1.For tvl we store all 11 of them.  
2.For volume we skip Bitcoin, it's incomplete.  
3.For fee we store all 11 of them.
4.For price we skip Base(doesn't have coin), store POL and TRX using api.

In [5]:
for chain_name in df['name']:
    for metric in ['tvl', 'fee']:
        fetch_historical_data(chain_name, metric)
        
for chain_name in df['name']:
    if chain_name.lower() == 'bitcoin':
        print(f"Skipping {chain_name} for {metric}")
        continue # Skip Bitcoin as its volume data is incomplete
    metric = 'volume'
    fetch_historical_data(chain_name, metric)
    
for chain_name in df['name']:
    fetch_price_data(chain_name)

Saved tvl data for Ethereum to ./data\tvl\01_Ethereum_tvl.csv
Saved fee data for Ethereum to ./data\fee\01_Ethereum_fee.csv
Saved tvl data for Solana to ./data\tvl\02_Solana_tvl.csv
Saved fee data for Solana to ./data\fee\02_Solana_fee.csv
Saved tvl data for Bitcoin to ./data\tvl\03_Bitcoin_tvl.csv
Saved fee data for Bitcoin to ./data\fee\03_Bitcoin_fee.csv
Saved tvl data for Tron to ./data\tvl\04_Tron_tvl.csv
Saved fee data for Tron to ./data\fee\04_Tron_fee.csv
Saved tvl data for BSC to ./data\tvl\05_BSC_tvl.csv
Saved fee data for BSC to ./data\fee\05_BSC_fee.csv
Saved tvl data for Base to ./data\tvl\06_Base_tvl.csv
Saved fee data for Base to ./data\fee\06_Base_fee.csv
Saved tvl data for Arbitrum to ./data\tvl\07_Arbitrum_tvl.csv
Saved fee data for Arbitrum to ./data\fee\07_Arbitrum_fee.csv
Saved tvl data for Sui to ./data\tvl\08_Sui_tvl.csv
Saved fee data for Sui to ./data\fee\08_Sui_fee.csv
Saved tvl data for Avalanche to ./data\tvl\09_Avalanche_tvl.csv
Saved fee data for Avalanche

TypeError: unsupported operand type(s) for +: 'NoneType' and 'str'

In [6]:
base_url = "https://data-api.cryptocompare.com/futures/v1/historical/days"
params_trx = {
    'market': 'okex', 
    'instrument': 'TRX-USDT-VANILLA-PERPETUAL', 
    'groups': 'OHLC',  
    'limit': 365*2+30,  
    'aggregate': 1,  
    'fill': 'true',  
    'apply_mapping': 'true',  
    'api_key': 'YOUR_API_KEY'  
}

response_trx = requests.get(base_url, params=params_trx)
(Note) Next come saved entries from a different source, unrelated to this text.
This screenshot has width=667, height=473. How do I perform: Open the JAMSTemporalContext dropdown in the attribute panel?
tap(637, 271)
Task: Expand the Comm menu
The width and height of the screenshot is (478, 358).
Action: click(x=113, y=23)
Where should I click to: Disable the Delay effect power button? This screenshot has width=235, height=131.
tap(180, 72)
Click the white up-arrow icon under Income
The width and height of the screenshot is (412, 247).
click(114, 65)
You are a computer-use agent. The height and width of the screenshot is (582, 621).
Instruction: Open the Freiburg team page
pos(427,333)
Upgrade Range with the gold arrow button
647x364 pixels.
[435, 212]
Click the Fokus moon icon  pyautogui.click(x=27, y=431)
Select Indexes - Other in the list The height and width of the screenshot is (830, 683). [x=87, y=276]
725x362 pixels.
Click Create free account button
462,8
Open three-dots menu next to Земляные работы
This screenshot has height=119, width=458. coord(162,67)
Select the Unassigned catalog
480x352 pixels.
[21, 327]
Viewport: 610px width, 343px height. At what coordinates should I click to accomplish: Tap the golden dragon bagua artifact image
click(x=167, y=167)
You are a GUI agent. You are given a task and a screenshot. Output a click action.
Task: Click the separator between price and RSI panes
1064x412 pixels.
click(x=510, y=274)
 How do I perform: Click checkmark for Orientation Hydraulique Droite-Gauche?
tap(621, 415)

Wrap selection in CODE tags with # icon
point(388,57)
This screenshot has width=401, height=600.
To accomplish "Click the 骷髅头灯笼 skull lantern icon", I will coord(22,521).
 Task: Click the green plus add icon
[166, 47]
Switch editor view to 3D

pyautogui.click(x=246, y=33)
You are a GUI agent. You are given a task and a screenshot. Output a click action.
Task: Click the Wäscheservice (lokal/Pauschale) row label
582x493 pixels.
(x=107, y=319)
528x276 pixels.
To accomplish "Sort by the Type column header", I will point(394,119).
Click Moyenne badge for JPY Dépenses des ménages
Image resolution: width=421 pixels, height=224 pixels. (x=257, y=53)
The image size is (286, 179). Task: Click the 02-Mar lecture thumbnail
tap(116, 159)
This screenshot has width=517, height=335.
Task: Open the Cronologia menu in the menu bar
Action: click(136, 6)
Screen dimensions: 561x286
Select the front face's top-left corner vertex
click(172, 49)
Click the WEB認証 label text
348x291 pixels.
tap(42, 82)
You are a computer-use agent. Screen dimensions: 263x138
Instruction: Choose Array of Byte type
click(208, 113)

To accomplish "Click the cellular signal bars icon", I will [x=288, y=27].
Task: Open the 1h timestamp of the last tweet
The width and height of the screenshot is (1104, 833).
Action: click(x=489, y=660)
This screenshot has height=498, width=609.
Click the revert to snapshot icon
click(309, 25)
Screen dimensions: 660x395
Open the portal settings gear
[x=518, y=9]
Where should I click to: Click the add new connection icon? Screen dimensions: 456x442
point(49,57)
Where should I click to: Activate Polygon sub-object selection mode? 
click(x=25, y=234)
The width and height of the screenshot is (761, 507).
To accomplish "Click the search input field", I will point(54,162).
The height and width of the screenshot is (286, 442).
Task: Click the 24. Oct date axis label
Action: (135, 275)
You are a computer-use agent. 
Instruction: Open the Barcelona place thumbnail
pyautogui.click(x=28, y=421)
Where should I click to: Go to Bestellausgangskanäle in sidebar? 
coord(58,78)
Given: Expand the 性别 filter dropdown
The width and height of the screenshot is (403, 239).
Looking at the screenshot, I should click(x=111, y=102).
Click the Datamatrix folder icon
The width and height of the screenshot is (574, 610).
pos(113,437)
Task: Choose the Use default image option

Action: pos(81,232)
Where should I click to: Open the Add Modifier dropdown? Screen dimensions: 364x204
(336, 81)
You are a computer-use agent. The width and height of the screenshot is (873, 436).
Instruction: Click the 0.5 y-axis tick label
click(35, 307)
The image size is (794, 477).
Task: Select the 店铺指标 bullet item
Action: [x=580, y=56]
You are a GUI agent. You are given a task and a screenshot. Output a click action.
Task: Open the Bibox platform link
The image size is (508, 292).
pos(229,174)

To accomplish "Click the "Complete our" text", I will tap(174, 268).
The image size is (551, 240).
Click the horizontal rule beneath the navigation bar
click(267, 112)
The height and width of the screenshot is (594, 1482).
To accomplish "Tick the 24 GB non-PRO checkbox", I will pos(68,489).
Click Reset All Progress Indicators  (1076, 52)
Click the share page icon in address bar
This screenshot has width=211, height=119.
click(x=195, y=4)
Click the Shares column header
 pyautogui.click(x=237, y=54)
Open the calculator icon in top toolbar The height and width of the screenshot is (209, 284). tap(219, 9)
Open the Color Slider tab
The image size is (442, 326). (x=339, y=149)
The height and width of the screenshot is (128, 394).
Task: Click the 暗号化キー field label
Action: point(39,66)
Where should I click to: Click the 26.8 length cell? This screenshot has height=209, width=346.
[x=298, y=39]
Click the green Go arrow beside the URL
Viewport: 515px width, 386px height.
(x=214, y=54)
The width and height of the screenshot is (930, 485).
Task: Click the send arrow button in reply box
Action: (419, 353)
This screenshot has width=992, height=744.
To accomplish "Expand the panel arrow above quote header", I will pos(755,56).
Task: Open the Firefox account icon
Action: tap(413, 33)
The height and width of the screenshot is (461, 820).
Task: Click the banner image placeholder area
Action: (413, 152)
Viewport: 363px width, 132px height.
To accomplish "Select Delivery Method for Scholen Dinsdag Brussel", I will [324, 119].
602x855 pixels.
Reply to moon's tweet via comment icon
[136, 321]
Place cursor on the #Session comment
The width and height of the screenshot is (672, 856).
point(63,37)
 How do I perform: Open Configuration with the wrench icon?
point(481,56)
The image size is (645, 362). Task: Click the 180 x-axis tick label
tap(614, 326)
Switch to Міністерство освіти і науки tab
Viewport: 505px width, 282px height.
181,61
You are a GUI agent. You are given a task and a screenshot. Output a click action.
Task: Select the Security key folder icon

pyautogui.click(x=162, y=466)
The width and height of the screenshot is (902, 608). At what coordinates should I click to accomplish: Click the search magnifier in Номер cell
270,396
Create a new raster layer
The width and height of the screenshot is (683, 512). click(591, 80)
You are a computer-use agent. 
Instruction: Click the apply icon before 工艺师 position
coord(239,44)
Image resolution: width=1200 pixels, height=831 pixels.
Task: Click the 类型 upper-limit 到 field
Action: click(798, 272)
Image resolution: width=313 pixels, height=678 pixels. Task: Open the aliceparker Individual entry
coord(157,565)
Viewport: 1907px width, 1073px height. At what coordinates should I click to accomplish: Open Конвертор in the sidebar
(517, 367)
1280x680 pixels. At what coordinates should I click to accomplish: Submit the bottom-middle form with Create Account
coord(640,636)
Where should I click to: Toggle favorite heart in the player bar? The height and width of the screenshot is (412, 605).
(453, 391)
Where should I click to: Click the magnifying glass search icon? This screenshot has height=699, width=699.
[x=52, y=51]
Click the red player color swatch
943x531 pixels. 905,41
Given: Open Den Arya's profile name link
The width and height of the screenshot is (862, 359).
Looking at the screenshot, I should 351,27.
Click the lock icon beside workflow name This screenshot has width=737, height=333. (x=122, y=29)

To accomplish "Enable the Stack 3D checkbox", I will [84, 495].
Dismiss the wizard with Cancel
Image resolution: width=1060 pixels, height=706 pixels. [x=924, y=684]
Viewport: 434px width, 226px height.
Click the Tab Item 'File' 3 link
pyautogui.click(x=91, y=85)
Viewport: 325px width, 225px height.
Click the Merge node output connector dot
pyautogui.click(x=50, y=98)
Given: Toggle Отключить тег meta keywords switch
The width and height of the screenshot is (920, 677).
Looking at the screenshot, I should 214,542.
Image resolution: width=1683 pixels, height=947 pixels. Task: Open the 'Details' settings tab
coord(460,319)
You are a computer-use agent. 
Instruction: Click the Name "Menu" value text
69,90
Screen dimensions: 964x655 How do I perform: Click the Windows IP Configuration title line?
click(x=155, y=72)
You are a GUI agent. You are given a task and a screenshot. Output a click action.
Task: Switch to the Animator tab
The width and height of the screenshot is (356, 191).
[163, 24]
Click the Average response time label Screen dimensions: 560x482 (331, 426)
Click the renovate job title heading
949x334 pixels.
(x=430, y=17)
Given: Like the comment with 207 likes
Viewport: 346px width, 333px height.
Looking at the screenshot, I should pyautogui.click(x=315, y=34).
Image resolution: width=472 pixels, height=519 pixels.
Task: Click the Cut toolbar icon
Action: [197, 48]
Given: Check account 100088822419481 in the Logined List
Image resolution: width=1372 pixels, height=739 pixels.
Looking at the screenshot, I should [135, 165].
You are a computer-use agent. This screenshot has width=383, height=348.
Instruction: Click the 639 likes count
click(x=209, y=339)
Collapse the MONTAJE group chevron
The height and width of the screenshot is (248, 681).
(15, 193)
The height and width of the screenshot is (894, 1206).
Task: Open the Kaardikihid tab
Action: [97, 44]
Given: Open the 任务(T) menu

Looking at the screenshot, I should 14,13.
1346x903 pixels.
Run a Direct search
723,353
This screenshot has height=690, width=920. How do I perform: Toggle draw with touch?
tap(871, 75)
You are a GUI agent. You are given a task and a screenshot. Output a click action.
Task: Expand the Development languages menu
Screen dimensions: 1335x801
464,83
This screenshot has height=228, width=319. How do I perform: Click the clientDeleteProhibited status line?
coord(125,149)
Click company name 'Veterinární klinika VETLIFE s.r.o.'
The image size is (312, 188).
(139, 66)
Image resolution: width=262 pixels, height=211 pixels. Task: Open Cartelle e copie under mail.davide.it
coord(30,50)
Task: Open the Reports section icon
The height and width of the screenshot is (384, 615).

if response_trx.status_code == 200:
    data = response_trx.json()
    if 'Data' in data and isinstance(data['Data'], list):
        data_list = data['Data']

        extracted_data = [{'timestamp': entry['TIMESTAMP'], 'price': entry['CLOSE']}
                          for entry in data_list if 'TIMESTAMP' in entry and 'CLOSE' in entry]

        df = pd.DataFrame(extracted_data)

        df['timestamp'] = pd.to_datetime(df['timestamp'], unit='s').dt.date

        df.rename(columns={'timestamp': 'date'}, inplace=True)

        if not df.empty:
            csv_filename = os.path.join(price_folder, "03_Tron_price.csv")
            df.tail(150).to_csv(csv_filename, index=False)
            print("Data saved to 03_Tron_price.csv")
        else:
            print("No data available for TRX-USDT on OKEx (OKX).")
    else:
        print(f"Unexpected data format: {data}")
else:
    print(f"Failed to fetch data. HTTP status code: {response_trx.status_code}")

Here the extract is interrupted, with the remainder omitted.